RECORDS PROVIDED |
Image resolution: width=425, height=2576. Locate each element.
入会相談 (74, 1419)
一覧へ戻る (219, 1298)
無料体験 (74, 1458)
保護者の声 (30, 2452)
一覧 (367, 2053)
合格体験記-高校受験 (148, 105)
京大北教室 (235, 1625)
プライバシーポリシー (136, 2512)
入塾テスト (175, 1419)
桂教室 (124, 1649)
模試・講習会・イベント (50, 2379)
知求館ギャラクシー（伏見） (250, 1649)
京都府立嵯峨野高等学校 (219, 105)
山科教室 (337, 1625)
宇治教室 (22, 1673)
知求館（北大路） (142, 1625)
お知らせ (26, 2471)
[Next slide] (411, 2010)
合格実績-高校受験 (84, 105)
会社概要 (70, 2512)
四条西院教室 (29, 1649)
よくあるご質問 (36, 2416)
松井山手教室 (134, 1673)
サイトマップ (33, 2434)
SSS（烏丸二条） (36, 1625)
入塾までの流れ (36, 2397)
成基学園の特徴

YOUR ASSIGNMENT | Every line above from the line with "保護者の声 (30, 2452)" to the line with "[Next slide] (411, 2010)", inclusive, must be returned exactly; no other line belongs in the reply.

OUTPUT FOR THIS TASK |
保護者の声 (30, 2452)
一覧 (367, 2053)
合格体験記-高校受験 (148, 105)
京大北教室 (235, 1625)
プライバシーポリシー (136, 2512)
入塾テスト (175, 1419)
桂教室 (124, 1649)
模試・講習会・イベント (50, 2379)
知求館ギャラクシー（伏見） (250, 1649)
京都府立嵯峨野高等学校 (219, 105)
山科教室 (337, 1625)
宇治教室 (22, 1673)
知求館（北大路） (142, 1625)
お知らせ (26, 2471)
[Next slide] (411, 2010)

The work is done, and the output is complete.